Machado de Assis fez uma observação importante acerca de um ditado que corria de boca em boca já no século 19. Segundo ele, o ditado “a ocasião faz o ladrão” está errado; o correto deveria ser “a ocasião faz o roubo”, isso porque o ladrão já estava feito. A observação, ao mesmo tempo que demonstra a ironia e a perspicácia do escritor, traz à mente a evidência de que quem é ímprobo o é por inteiro e o tempo todo, não se torna ímprobo de uma hora para outra nem volta a ser probo quando somem as tentações.
Esta observação é importante porque a maior parte das demais condutas previstas no art. 482 da CLT como puníveis com rescisão do contrato por justa causa podem ser encontradas apenas no empregado, mas não necessariamente no cidadão; apenas uma vez ou outra, mas não o tempo todo. O empregado, é o que se quer dizer, pode eventualmente ser desatento, mas ser assertivo e focado a maior parte do tempo, como empregado e como cidadão. Ou ainda ser eventualmente relapso, ou descumpridor do horário de trabalho, ou pode até exagerar na bebida na noite anterior à manhã de trabalho (claro, não estamos nos referindo ao alcoolismo, mas ao consumo recreativo de bebida alcoólica) mas ser normalmente atento, pontual e sóbrio como cidadão e como empregado. As faltas disciplinares, assim, são desvios que o empregador espera emendar ao aplicar as punições, inicialmente advertindo verbalmente ou por escrito, depois suspendendo por um ou dois dias, depois por mais dias etc.
A Justiça do Trabalho, no entanto, dá razão ao empregador que pune com rescisão por justa causa logo na primeira vez em que o empregado lhe apresenta um atestado médico falso, ou um atestado médico com a data rasurada de modo a ampliar o tempo de afastamento, ou que falsifica o cartão de ponto, ou aquele que furta, destrói o patrimônio da empresa etc. Não se é acidentalmente ímprobo ou desonesto: o dolo, a vontade dirigida para o objetivo da obtenção da vantagem, é elemento do tipo. É isto que quer dizer a Justiça do Trabalho quando aceita a punição logo na primeira conduta ímproba: é o cidadão que é desonesto; trata-se de um desonesto travestido de empregado que acidentalmente faz parte dos quadros da empresa.

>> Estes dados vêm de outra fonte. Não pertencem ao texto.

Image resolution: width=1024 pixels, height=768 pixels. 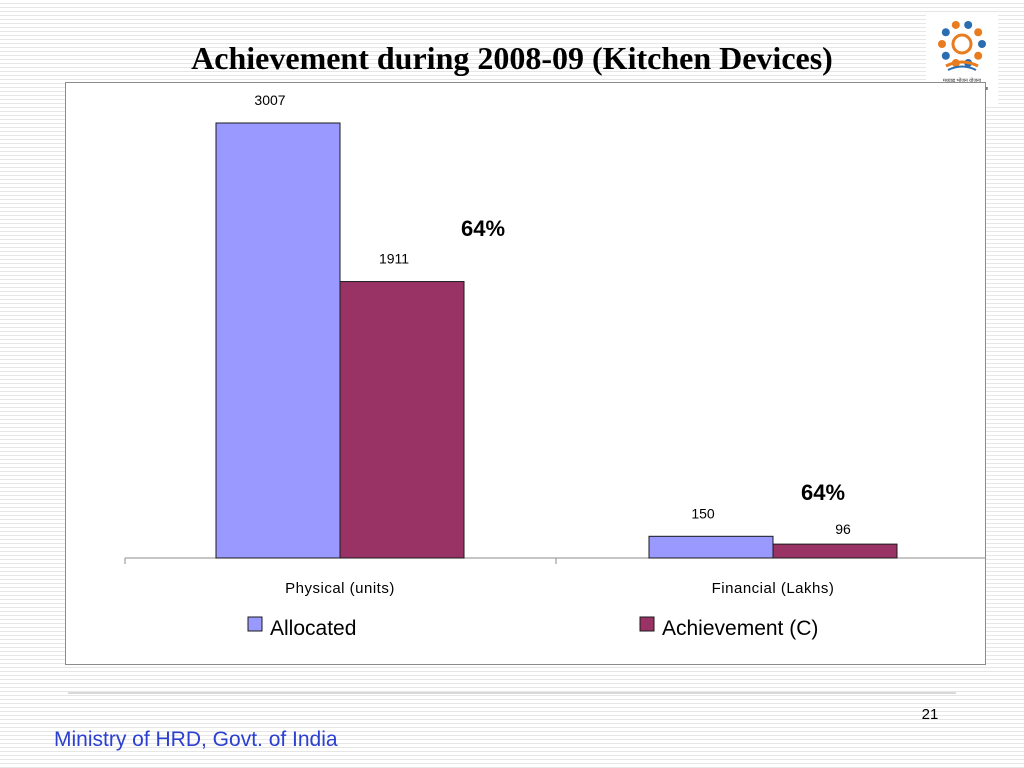 What do you see at coordinates (313, 628) in the screenshot?
I see `legend-label: Allocated` at bounding box center [313, 628].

Mas a improbidade guarda em si uma peculiaridade que preocupa os empregadores: não é fácil prová-la. Acusar alguém de ímprobo e não conseguir prová-lo inverte a ótica por que se analisa o evento, e aí o acusador é que se vê em maus lençóis. Não adianta “ter certeza que” se não se tem prova; não adianta argumentar que “todos sabem que” se a acusação não se sustenta à falta de evidências concretas. Em se tratando de validação do poder disciplinar, controle último que é feito perante a Justiça do trabalho, temos sempre de nos preocupar com provas, e, de fato, se uma acusação não provada de improbidade costuma reverter a justa causa e ainda atrair pedidos de reparação por danos morais, temos de nos preocupar com ela.
Há uma saída, porém, a ser analisada com cuidado.
A conduta ímproba é muito próxima da desídia grave, que é igualmente punível com rescisão por justa causa na primeira oportunidade. Assim, é possível que não se consiga nunca provar que o representante da empresa que “perdeu” inúmeros cheques ao portador os tenha desviado para si, mas é aceitável que o extravio em si seja prova suficiente de que faltou de modo grave com o seu dever de zelo para com o patrimônio do empregador ao permitir que sumissem enquanto estavam sob sua guarda.
De qualquer modo, o poder disciplinar do empregador, de aplicação aparentemente simples e intuitiva, guarda peculiaridades que se devem descobrir antes que surpresas desagradáveis
ponham todo o corpo administrativo na defensiva. A CLT não é, definitivamenta, esclarecedora sobre o assunto, e assessoria jurídica especializada é desejável.